WHAT IS NEEDED:
Compute the number of lines in the following data that include the word "Conditions", and output that number alone.
[STORED DATA]
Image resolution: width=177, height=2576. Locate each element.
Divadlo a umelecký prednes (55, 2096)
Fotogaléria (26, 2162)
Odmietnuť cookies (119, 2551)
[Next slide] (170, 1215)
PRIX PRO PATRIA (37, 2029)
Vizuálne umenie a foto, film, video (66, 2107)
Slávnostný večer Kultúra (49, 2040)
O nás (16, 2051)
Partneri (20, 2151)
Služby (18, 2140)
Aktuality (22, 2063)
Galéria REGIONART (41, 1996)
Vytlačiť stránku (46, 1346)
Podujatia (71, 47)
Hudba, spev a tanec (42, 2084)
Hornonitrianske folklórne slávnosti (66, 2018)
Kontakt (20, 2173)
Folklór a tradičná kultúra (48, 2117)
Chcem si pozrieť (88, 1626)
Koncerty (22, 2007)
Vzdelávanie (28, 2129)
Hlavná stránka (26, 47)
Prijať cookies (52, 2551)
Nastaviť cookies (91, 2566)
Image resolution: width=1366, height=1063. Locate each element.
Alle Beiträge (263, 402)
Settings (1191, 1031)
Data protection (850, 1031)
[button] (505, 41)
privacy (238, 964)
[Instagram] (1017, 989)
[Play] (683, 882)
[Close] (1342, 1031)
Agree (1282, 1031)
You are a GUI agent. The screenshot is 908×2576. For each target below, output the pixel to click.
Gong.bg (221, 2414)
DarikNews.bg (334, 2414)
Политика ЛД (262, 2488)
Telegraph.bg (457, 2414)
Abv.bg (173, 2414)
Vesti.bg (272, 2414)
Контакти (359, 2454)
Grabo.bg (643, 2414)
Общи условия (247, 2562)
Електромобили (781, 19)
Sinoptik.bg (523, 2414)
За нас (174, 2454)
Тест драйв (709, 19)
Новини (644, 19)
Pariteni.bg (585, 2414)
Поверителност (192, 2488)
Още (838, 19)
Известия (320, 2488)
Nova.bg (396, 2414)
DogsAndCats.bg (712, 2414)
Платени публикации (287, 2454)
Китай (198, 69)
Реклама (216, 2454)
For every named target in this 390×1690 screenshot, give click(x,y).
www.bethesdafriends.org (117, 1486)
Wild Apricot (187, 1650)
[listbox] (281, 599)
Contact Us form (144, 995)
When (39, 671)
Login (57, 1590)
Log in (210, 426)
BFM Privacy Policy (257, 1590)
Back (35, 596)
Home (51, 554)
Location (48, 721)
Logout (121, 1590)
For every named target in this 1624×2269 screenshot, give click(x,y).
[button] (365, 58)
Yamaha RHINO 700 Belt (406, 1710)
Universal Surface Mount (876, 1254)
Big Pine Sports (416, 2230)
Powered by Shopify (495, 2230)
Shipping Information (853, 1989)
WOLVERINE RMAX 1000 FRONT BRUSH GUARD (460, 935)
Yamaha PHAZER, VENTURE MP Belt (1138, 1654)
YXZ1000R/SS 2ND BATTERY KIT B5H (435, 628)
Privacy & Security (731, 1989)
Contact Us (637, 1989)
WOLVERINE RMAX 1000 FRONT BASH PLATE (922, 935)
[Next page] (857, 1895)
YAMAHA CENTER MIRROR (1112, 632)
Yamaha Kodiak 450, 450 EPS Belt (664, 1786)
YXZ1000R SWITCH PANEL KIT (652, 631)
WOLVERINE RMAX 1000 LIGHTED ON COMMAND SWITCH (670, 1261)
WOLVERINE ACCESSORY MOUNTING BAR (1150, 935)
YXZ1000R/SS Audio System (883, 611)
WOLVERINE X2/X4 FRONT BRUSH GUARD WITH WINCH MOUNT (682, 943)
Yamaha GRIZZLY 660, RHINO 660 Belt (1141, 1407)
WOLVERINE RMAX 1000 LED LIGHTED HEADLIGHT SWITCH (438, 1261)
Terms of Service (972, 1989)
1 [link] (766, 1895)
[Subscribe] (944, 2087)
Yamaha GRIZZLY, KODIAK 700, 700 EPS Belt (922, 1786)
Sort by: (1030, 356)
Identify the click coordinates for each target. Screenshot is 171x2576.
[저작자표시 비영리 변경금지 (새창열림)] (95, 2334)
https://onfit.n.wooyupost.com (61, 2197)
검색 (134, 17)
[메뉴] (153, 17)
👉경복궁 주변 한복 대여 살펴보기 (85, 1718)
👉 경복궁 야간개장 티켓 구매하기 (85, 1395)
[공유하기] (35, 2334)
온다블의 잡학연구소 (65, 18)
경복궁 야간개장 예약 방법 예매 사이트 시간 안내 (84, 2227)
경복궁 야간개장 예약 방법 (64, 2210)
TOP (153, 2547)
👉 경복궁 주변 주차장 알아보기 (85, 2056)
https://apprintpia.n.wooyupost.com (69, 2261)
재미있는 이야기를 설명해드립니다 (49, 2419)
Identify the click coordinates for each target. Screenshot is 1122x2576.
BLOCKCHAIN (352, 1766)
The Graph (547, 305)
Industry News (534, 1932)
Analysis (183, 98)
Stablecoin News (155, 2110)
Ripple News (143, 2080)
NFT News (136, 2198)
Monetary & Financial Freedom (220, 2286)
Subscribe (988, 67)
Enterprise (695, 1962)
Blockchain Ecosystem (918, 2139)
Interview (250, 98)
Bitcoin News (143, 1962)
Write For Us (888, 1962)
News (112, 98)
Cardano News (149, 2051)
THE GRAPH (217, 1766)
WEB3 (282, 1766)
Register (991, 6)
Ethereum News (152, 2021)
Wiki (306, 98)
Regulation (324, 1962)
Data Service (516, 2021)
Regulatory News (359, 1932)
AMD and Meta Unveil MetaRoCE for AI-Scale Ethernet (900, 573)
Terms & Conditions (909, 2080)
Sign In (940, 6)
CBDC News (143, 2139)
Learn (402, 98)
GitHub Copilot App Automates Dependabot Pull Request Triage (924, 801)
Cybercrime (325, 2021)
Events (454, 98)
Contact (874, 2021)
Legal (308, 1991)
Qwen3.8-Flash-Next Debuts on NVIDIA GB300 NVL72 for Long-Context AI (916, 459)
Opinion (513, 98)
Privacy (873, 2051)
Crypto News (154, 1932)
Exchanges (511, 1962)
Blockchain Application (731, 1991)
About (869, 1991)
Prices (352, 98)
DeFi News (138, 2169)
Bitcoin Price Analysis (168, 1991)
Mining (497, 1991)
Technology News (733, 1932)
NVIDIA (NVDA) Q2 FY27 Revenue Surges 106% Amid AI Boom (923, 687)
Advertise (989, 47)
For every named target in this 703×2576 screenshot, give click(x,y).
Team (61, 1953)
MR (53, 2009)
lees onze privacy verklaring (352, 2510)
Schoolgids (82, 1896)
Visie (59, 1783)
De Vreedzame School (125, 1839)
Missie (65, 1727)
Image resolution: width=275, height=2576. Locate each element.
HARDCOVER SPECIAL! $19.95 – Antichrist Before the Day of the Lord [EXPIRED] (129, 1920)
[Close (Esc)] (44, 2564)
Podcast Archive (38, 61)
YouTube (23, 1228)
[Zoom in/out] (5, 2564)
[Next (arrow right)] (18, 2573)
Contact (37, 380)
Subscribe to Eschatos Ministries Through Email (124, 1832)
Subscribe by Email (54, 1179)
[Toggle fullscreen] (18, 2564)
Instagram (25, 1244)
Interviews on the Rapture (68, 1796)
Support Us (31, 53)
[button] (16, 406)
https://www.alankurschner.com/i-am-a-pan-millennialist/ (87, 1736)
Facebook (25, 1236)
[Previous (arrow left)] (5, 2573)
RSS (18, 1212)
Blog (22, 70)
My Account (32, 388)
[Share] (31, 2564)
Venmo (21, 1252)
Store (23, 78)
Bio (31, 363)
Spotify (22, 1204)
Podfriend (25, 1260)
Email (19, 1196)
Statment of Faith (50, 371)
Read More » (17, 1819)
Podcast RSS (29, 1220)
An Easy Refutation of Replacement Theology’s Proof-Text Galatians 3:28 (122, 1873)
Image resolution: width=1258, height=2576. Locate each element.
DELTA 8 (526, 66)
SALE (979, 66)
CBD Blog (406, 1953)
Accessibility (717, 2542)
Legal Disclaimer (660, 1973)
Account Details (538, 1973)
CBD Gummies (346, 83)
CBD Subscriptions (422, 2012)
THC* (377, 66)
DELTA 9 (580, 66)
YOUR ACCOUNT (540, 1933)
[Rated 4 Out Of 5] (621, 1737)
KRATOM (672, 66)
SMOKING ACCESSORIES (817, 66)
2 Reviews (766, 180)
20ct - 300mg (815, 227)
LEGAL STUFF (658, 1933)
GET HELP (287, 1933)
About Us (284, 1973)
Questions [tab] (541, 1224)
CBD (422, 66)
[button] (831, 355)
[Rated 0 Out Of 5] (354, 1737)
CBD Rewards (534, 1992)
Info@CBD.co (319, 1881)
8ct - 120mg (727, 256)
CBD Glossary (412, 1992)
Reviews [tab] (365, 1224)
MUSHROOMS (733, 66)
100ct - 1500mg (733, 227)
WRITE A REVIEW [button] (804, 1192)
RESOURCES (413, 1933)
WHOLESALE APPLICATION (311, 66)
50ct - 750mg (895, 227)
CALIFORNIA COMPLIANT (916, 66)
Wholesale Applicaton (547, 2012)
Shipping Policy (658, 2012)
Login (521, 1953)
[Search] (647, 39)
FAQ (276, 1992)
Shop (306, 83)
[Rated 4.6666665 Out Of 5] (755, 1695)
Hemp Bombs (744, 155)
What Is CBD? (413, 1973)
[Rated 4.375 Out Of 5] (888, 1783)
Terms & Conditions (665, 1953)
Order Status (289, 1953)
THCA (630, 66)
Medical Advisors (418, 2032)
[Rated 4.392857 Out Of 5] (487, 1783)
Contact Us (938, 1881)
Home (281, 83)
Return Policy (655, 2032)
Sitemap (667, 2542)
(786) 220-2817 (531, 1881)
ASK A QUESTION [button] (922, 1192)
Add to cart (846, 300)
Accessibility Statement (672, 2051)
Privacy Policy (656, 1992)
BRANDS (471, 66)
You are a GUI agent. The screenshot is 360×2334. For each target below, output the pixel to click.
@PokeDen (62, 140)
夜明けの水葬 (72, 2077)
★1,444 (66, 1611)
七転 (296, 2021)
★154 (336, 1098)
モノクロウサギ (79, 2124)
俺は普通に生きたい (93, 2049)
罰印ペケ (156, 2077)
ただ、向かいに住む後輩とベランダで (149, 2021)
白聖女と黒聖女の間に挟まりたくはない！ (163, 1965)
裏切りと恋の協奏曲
[/STORED DATA]
RESPONSE:
2